O ministro André Mendonça, do STF, autorizou a abertura de um segundo inquérito solicitado pela Polícia Federal para investigar suspeitas de tráfico de influência por parte do empresário Fábio Luís Lula da Silva, o Lulinha, filho do presidente Lula. A informação foi revelada pelo jornal O Estado de S. Paulo e confirmada pela Folha.
Desta vez, a PF busca entender se ele agiu junto à Dataprev, empresa de tecnologia e informações da Previdência, para beneficiar um empresário. A investigação surgiu a partir de apurações sobre desvios no INSS. Cleber, citado no caso, teria relação com o empresário Antônio Camilo Antunes, o Careca do INSS, apontado como líder do esquema.
A defesa de Lulinha classificou a investigação como “pesca probatória”. Afirmou que ele não atuou em benefício de ninguém em nome do governo federal e que a PF não encontrou provas contra o empresário. Procurada pela Folha, a defesa ainda não respondeu. A defesa de Careca do INSS disse não ter conhecimento sobre o pedido e não comentou o assunto.
A Folha não conseguiu contato com a defesa de Cleber. Ao jornal O Estado de S. Paulo, ele afirmou ser amigo pessoal de Lulinha, negou ter tido negócios com a Dataprev e rechaçou irregularidades na relação com o governo federal.
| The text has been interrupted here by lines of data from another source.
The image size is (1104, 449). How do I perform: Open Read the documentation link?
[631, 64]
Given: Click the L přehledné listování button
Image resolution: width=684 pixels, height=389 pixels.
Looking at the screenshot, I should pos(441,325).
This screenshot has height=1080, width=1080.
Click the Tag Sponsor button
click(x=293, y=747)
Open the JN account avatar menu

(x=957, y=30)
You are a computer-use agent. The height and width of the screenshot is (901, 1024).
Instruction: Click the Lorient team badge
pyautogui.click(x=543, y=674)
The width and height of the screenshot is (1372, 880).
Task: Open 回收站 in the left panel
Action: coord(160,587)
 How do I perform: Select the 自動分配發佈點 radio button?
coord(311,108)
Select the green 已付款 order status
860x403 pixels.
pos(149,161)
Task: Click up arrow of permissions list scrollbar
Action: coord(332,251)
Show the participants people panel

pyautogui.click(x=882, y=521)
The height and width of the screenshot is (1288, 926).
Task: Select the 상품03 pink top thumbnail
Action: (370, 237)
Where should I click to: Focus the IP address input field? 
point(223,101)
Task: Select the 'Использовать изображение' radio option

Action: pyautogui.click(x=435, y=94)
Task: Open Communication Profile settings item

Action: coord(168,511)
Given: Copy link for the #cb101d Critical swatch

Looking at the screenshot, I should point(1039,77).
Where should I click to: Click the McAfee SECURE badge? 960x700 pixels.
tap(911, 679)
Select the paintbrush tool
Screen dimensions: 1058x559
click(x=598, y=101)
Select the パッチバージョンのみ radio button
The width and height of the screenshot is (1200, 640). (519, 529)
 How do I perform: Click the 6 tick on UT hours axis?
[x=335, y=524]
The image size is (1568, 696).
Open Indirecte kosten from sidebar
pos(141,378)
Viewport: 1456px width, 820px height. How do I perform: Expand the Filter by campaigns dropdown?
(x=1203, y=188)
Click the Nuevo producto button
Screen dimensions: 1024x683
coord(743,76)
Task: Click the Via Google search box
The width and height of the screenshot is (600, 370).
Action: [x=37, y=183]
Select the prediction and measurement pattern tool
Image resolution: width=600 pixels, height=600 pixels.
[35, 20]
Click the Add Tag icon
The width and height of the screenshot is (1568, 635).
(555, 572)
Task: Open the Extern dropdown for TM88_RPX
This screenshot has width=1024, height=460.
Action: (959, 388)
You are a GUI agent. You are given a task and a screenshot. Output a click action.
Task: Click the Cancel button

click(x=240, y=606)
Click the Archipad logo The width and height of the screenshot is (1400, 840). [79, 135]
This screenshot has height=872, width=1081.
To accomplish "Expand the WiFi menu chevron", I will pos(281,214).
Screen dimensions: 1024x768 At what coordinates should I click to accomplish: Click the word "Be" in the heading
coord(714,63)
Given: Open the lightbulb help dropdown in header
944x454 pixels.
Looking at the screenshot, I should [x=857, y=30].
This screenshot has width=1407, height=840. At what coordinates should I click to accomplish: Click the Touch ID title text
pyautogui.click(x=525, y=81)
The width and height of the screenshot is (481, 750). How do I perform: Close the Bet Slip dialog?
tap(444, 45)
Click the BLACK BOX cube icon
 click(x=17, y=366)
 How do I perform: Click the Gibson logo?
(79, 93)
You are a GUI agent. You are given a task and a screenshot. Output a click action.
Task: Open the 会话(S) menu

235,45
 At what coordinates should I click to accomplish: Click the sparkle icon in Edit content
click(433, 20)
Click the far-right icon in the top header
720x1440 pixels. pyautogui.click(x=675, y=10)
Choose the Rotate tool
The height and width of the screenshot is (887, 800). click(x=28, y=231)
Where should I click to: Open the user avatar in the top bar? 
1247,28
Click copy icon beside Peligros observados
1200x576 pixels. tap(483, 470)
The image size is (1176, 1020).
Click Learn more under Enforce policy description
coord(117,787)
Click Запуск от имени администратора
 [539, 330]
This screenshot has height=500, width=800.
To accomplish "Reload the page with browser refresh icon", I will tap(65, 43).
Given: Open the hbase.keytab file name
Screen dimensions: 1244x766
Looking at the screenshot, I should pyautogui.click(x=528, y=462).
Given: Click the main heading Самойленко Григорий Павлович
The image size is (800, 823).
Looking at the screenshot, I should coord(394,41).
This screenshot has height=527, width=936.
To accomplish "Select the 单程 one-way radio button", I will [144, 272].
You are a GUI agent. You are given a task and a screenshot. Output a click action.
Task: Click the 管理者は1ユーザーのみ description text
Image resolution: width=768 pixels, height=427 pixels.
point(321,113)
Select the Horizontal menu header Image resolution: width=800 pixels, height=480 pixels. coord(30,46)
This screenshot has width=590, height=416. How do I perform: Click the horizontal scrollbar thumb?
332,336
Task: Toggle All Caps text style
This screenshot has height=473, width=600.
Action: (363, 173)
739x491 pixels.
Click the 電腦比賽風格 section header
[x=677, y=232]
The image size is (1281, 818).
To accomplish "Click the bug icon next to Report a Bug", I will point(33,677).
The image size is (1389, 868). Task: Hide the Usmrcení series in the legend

Este é o segundo inquérito autorizado em menos de 24 horas. Na véspera, Mendonça já havia permitido a abertura de outra investigação para apurar suspeitas de corrupção e tráfico de influência em tentativas de obter autorização para a comercialização de cannabis medicinal no Ministério da Saúde. A suspeita é que as negociações tenham envolvido a pasta e o gabinete da Presidência.
Lulinha atua no ramo de cannabis em parceria com a empresária Roberta Luchsinger e com Careca do INSS. O pedido de abertura de inquérito cita contatos entre os alvos e servidores, inclusive do gabinete de Lula. Uma das linhas investigadas é a atuação de Lulinha e Roberta no mercado de canabidiol a favor da empresa World Cannabis, ligada a Careca.
A defesa de Lulinha negou irregularidades e sugeriu interesse político por trás do inquérito. Sobre o caso da cannabis medicinal, afirmou que não comentaria uma investigação da qual não teve conhecimento e questionou a competência do STF no caso. Também disse que uma nova investigação alheia à Operação Sem Desconto demonstraria que falharam em encontrar ligação entre Fábio Luís e as fraudes do INSS.
Lula afirmou que seu filho não terá privilégios e precisará provar inocência. A defesa de Roberta Luchsinger disse não ter informação sobre a instauração de novo inquérito e que os fatos já são objeto de investigações em andamento. Argumentou que não faz sentido reabrir um caso envolvendo o filho do presidente às vésperas do processo eleitoral, a não ser para explorar o tema politicamente.
O Ministério da Saúde informou que não tem e nunca teve contrato com a World Cannabis ou com os acionistas citados. A pasta afirmou que nunca fez repasses de recursos públicos a eles.